— PROBLEM DETAILS —
Update the items below by changing every "image size" to "image dimensions" and keeping everything else the same. Leave the pictures out of your answer.

— INFORMATION SUPPLIED —
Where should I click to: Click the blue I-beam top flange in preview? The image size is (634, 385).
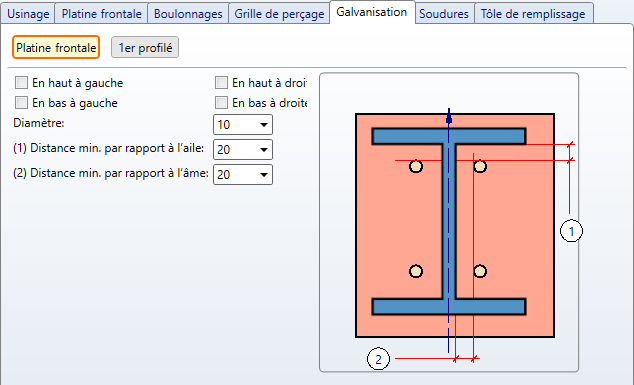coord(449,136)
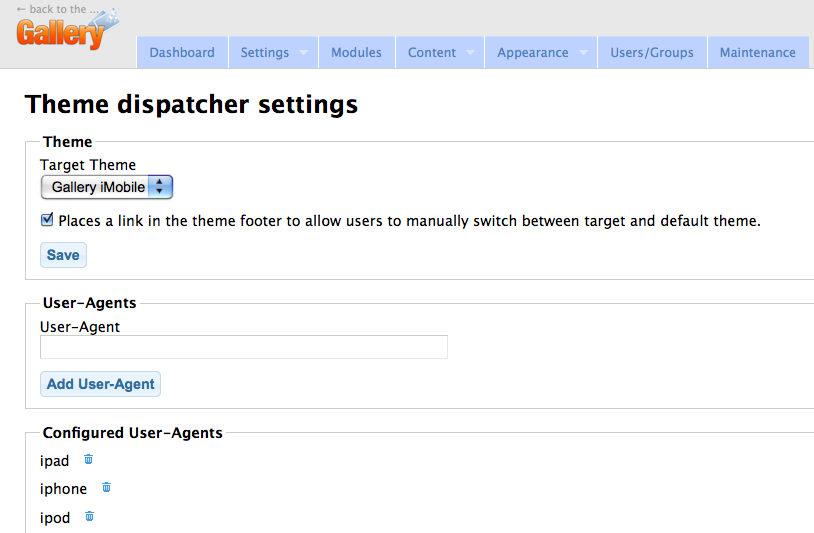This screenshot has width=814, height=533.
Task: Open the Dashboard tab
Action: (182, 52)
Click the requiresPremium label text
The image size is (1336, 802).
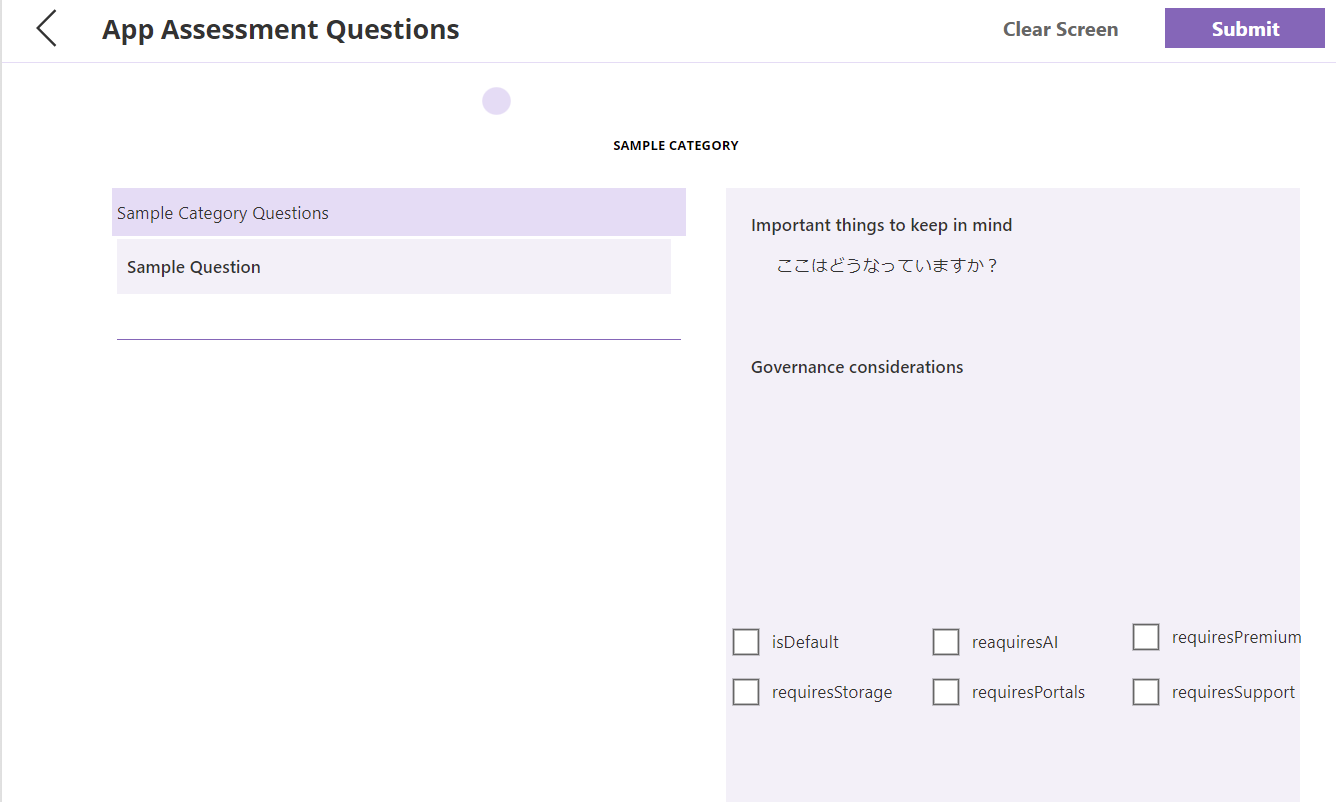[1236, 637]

— THE SOLUTION —
Where should I click to: Click the blue I-beam top flange in preview? The image dimensions is (634, 385).
coord(449,136)
This screenshot has width=814, height=533.
Task: Open the Dashboard tab
Action: (182, 52)
Click the requiresPremium label text
The image dimensions is (1336, 802).
[1236, 637]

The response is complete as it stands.